Les annonces des joueurs rythmaient la soirée. Quinte, Mariage, Bésigue!

Car pour cette assemblée de célibataires, il s’agissait de composer le mariage ultime, celui du valet de carreau et de la pique qui rapportait le plus de points.

On reconnaît les murs de l’appartement des Caillebotte. On aurait préféré que ce soit ceux du Cercle, dans les nouveaux bureaux du 11, rue Saint-Lazare.

Il y avait, paraît-il, une impression toute nautique lorsque l’on y entrait. Des marines accrochées aux murs, des demi-coques, une bibliothèque bien garnie.

Et des jeux.

Si les membres du CVP se retrouvaient régulièrement les mardis soirs d’hiver pour les conférences et les vendredis pour les dîners, certains d’entre eux passaient en fin d’après-midi pour une partie de wisth ou de billard.

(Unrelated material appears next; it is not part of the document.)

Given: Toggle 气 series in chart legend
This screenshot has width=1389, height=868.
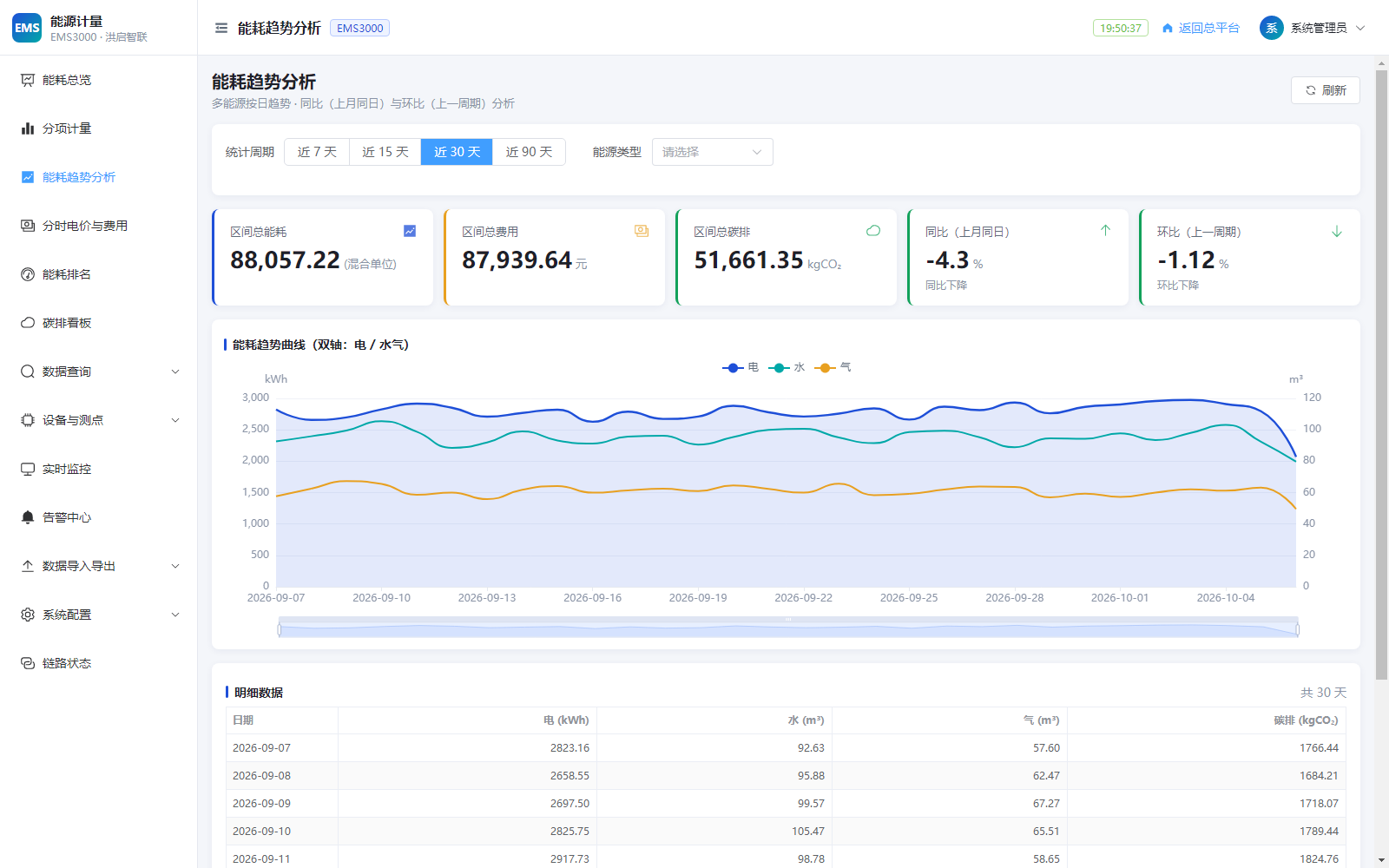Looking at the screenshot, I should [833, 367].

Dans les registres de Conseils, on trouve aussi bien les achats d’accastillage et d’équipements que ceux de sixains de cartes et de compteurs de points.

On y découvre aussi que le garçon de salle, Scalla, servait les boissons, allait ouvrir la porte, débarrassait les manteaux et distribuait les journaux.

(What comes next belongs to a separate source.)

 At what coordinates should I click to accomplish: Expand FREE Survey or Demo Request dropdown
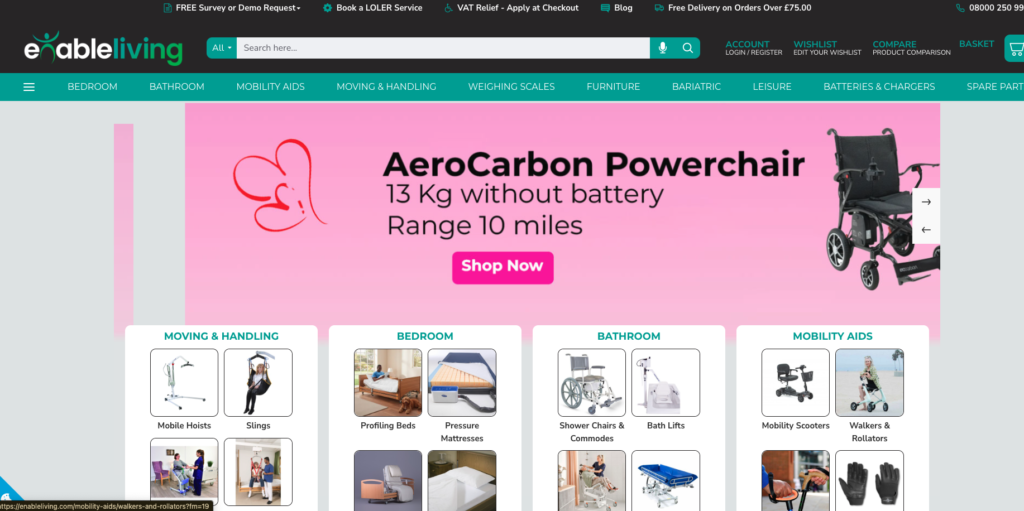point(232,8)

En 1880, l’heure de billard coûtait 50cts, tout comme celle de Piquet.

L’heure de whist, 1 franc. Un accroc au tapis, 25 francs.

La commission des Jeux se réunissait tout autant que celle des Courses.

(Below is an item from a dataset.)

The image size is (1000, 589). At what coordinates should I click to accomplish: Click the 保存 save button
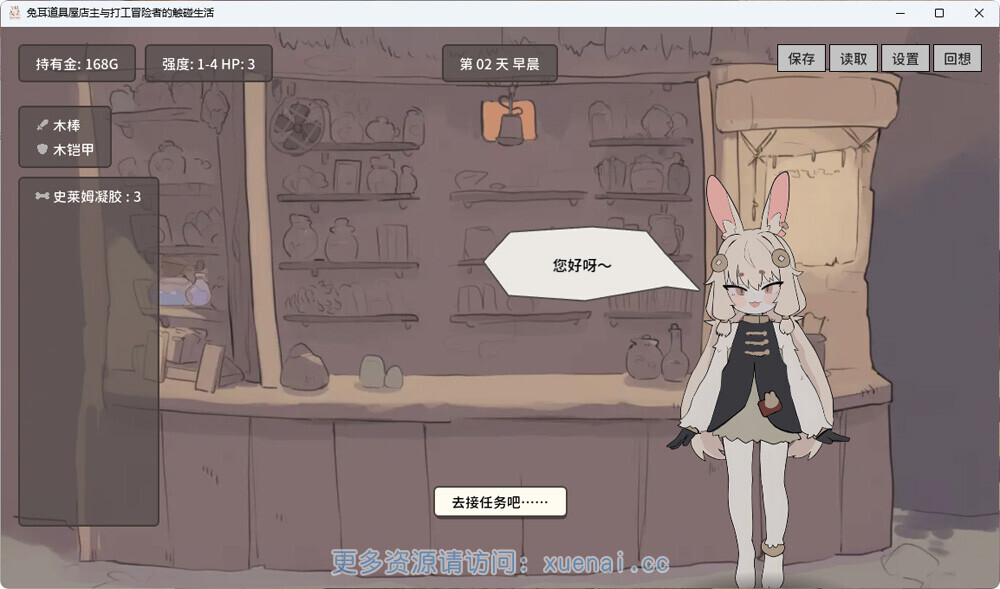(801, 59)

À quelques visages près, le tableau de Gustave représente cette entité.

Le CVP a changé plusieurs fois d’adresses.

De la rue Mogador prolongée en passant par l’impasse d’Amsterdam et la rue du faubourg Saint-Honoré, le Cercle avait bien investi le territoire compris entre l’Opéra et la Gare Saint-Lazare. Leur premier quartier général était un café de la rue Neuve des Petits-Champs au bord de la Place Vendôme.

À chaque déménagement, aux pendaisons de crémaillères, les cadeaux arrivaient. Une tirelire de table, un livre, un tableau, un album de photographies, des boîtes de cigares et des caisses de champagne, chacun apportait une touche personnelle au décor de leur repaire.

Miraculeusement les archives ont suivi ce périple parisien pour nous raconter les anecdotes du Cercle.

Sur le tableau apparaissent de gauche à droite:

Édouard Dessommes, né en Louisiane, venu à Paris pour des études de médecine, puis de dessin dans l’atelier de Bonnat comme Gustave et entré au CVP dans la foulée.

Au fond sur le canapé, Paul Hulot, le dandy qui somnole. Puis Maurice Brault, polytechnicien, qui s’essaiera avec Gustave au dessin d’un plan de bateau, sans grand succès. Il aura plus de réussite dans la finance. Il siègera au Conseil du Cercle pendant de nombreuses années.

Debout, Richard Gallo, un peu journaliste, rédacteur et négociant. Bien que proche des Caillebotte, il ne semble pas avoir navigué avec eux.

Enfin, les deux hommes à la pipe, en noir Aimé Cassabois, agent de change, puis Martial Caillebotte en veste marron.

En 1881, Édouard Dessommes et Martial Caillebotte sont allés aux États-Unis, missionnés par le Cercle de la Voile de Paris pour visiter plusieurs yachts-clubs et « étudier diverses questions se rattachant au sport de la Voile ».

Ils n’ont pas l’air de parler beaucoup autour de cette table. Entre deux parties, Édouard et Martial racontaient-ils leur voyage?

Cette année-là, le grand diner du Cercle de la Voile de Paris, était organisé au Café Américain.